After repentant, remorseful begging from my (then) husband, I left my Aunt Bobbie and returned to California. What I went back to was a recurring cycle of a mentally and physically abusive relationship (abuse, apology, abuse, apology, abuse, apology).
Enter Amtrak
Not long after returning from Virginia, I received the notice from Amtrak for the bounced check. Penniless, in a turbulently destructive relationship back in California with my abuser, caring for an infant, pregnant with another baby, utterly alone with no friends or family for a support structure, I sat down and wrote a letter to Amtrak.
I don’t remember the details of all that I wrote - I just know I poured my heart out. You'd have thought I was writing my mom the way I shared my heart in that letter to Amtrak. In retrospect, I think writing that letter was my only outlet to tell someone about my life, to express how lost and alone I was. I was drowning, just trying to survive. That letter to Amtrak was my distress call to the universe, begging for help as I was sinking. Throughout the letter, I apologized repeatedly, promising to pay them back as fast as I could.
Amtrak wrote me back. They told me I could pay them back in monthly installments of whatever amount I could afford. Though I don't remember the details of what else was in that letter, I know that what I received from it was kindness, care and compassion. Amtrak became a human presence in my life by showing me compassion when I needed it most. It’s 20 years later, and I still remember "Amtrak Revenue Accounting" - the first line of the address to which I faithfully sent $25 per month until they were paid in full. With each payment I made, I felt a profound sense of gratitude for Amtrak.
To this day, I still feel an abiding affection for Amtrak. The truth is, my letter to Amtrak wasn’t a business letter. It was a human being crying out for help. And when I was suffocating in distress and it seemed no one else in the world was there for me, Amtrak was. Their beneficence towards me in my time of trauma, turmoil and isolation translated into me feeling loved. This is what makes me cry. To think of the lost girl so desperate for love that she found it in the compassion of a corporation makes me well up. At that time in my life I felt more loved by Amtrak than any other entity on earth. It's so sad to say it, but it’s true.
Amtrak – the corporation – showed compassion to a woman hanging by a thread. Now that woman is writing about it 20 years later, with tears in her eyes. That’s a lasting impact.
Photo credits: helppo , HungryHungry
When I was 19 years old, I had been married for a year, had a one-year old daughter and was pregnant with my second child. My marriage was a mistake from the beginning, marrying a man I barely knew who just happened to be the only one showing me attention at a time I desperately needed someone. I met him two months after my mother had died and only weeks after I had dropped out of college, moved back home and found my boyfriend at the time had been cheating on me with multiple girls. Rebound is an understatement. I was a lost little girl with no home and no support system.
The marriage was rocky from the beginning.
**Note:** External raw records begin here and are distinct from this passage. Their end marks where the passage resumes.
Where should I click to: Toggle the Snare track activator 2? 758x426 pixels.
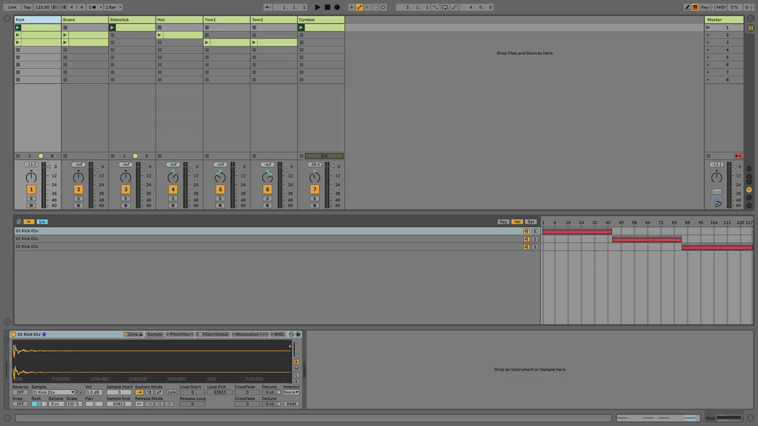(78, 189)
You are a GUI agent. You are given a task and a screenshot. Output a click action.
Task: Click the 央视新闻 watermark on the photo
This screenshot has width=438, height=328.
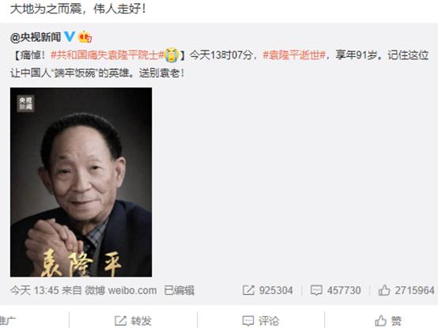[x=25, y=104]
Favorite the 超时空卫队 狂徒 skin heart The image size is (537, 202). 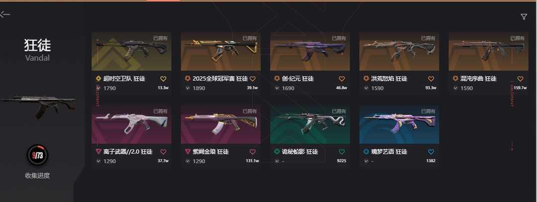[x=163, y=79]
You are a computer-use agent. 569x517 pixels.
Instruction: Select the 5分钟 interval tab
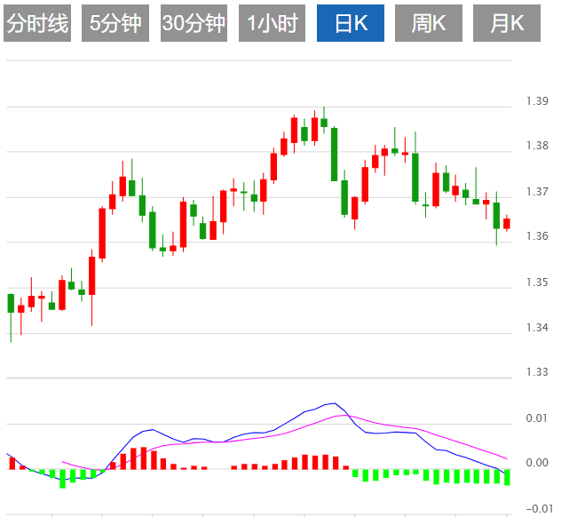pyautogui.click(x=115, y=24)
We were young, hardly knew each and very incompatible. Bad went to worse as infidelity and abuse began, escalating at an alarming rate. (The climax of that escalation is the subject of My Season in the Darkness of Domestic Violence.) It was early 1988 when I first left my (then) husband. My baby was not even six months old, and I was pregnant with her younger sister as his increasing physical abuse prompted me to seek refuge. Though I lived 30 minutes from the home I had grown up in, I didn’t run there.
It was complicated. It didn’t feel like home anymore with my mother gone, and I didn’t think I was welcome. My dad didn’t know what to do with his life, much less how to help me. He had done his own grieving and quickly shifted his focus from grieving to moving forward with his life. (This was how he coped.) At this time, my dad was a newlywed, dealing with his own transitions with his wife and their new life together with my two younger brothers in the home. I knew it would be placing too much strain on his young marriage to ask to go there. So I called my Aunt Bobbie – a woman who exudes love, warmth and welcome to all who cross her path. People like this always feel like home. And Aunt Bobbie felt like home when I had no home.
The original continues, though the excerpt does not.